Leverkusen Die Trickser von der Autobahn

Leverkusen · Der Streit zum Ausbau des Autobahnkreuzes hat Emotionen ausgelöst wie kaum ein anderes Ereignis. Jetzt kursieren Papiere aus Ministerien, die möglicherweise belegen, dass die Bürger gezielt dumm gehalten wurden.

Der riesige Protest gegen den "Überflieger" für das Leverkusener Autobahnkreuz hat die Verantwortlichen, vor allem auf politischen Posten, wohl überrascht. Bekanntermaßen wurde diese Straßenbaulösung verworfen, womit auch die Kleingartenanlage Bernshecke gerettet ist. Inzwischen machen aber Papiere und Informationen aus Landes- und Bundesministerien die Runde, die vermuten lassen, dass für das Kreuz noch viel größere Umbauten vorgesehen waren. Die Autobahnen 1 und 3 sollten nicht durch einen, sondern durch mehrere Überflieger optimiert werden. Das wäre die gigantische Spaghetti-Knotenvariante in der Art des Kreuzes Leverkusen-West geworden. Dies wollten jedenfalls die Planer des zuständigen NRW-Landesbetriebs Straßenbau.

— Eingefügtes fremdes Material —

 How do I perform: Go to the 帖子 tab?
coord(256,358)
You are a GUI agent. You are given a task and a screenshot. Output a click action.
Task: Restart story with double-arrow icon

Aus den jetzt bekannt gewordenen internen Berichten geht aber auch hervor, dass die Bürger trotz zunehmender Proteste bewusst nicht rechtzeitig informiert wurden. Selbst die Leverkusener Stadtspitze soll — zumindest offiziell — verspätet Kenntnis von neuen Planungsüberlegungen bekommen haben. Ob auf parteipolitischer (SPD-)Schiene mehr Transparenz herrschte? So soll nach unseren Informationen ein Ministeriumsvertreter notiert haben: Schon vor der Demonstration der Bernshecke-Kleingärtner (am Samstag, 12. Mai) habe festgestanden, dass die Überflieger-Variante für das Autobahnkreuz nicht mehr gebaut werden soll. Der Widerstand der Bürger lief also im Prinzip ins Leere, weil zu dieser Zeit der "Überflieger" kein Thema mehr war.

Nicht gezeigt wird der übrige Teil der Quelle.